I've been thinking about the ineffable, sculptural quality of light.
When I was new to prepress, I would play a mental color game. The trick was to see a color on the world, like the dude across from me's baby puke green sweater, and try to guess the CMYK color breakdown of it. (C10Y20K2 for the sweater btw)
That game is smart and good exercise, but the color of light is only one aspect of it's quality.
For example, if I was color- correcting a photo of this waiting area it runs left to right yellow-green from the flourescent overheads to a more-nuetral-but-still casted daylight from the pane windows at right. I can imagine a correction curve layer in PS with a linear gradient mask.
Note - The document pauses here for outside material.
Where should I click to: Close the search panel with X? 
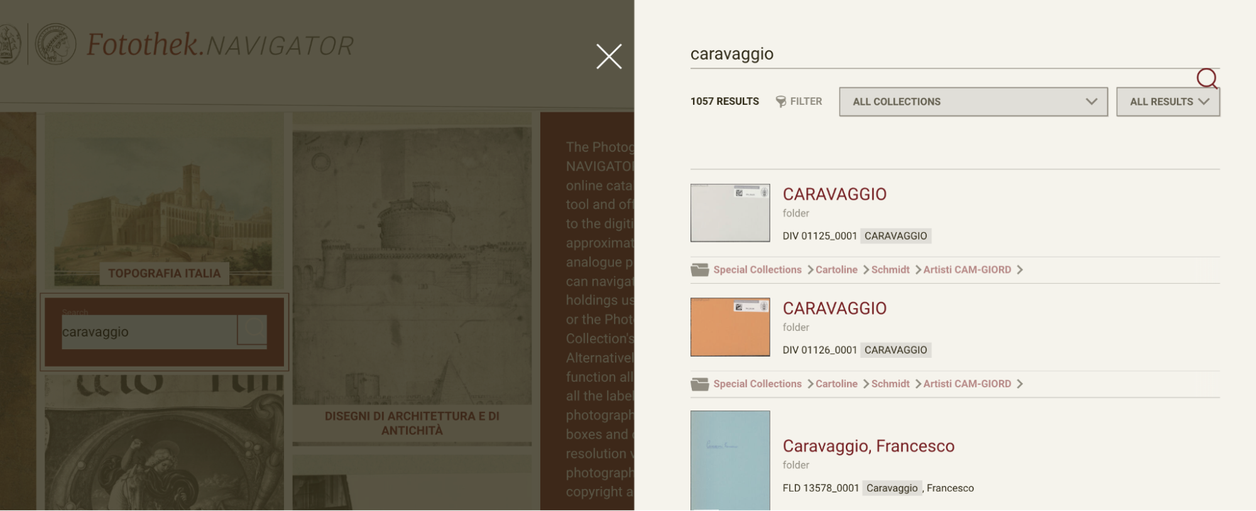(609, 56)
But the world isn't a flat photo and the light is spilling in all around the place. Softer here by the wall, catching a diffuse cross from the far off opposite windows on right. Harsher and clearer in front of the counter, bouncing all over the white walls and ceiling, eaten up by the steel gray rug.
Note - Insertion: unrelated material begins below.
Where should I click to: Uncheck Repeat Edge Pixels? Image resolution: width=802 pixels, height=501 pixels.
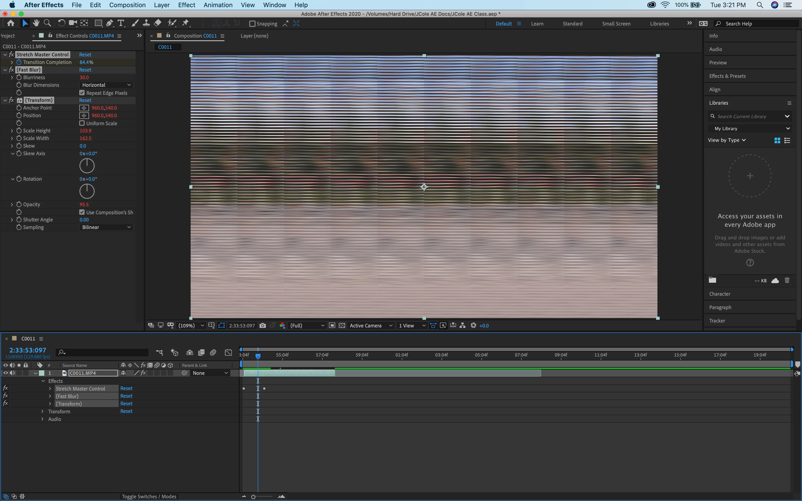(82, 93)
I want to better see the depth of the light. It fills up these areas heavily and floats lighter over there. I do a lot of macro work and big sky shots; I'm either up close or all open. There is a complex middle space that escapes me. When I shoot it, it never describes the depth of light correctly. There's something I'm missing.
Maybe it's in the metering, maybe it's related to depth of field. I need to explore further...
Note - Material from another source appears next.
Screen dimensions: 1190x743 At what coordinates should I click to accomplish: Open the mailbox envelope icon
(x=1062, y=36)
- Posted using BlogPress from my iPhone

1 comment:

  1. How light describes objects and elements in a landscape are two of my main interests as a painter. So this post is very interesting to me - despite different mediums we share some of the same concerns (what is light doing, and how can I capture something akin to what it is doing).

    Hope you see a lot of great light on your trip. I look forward to reading more of your posts.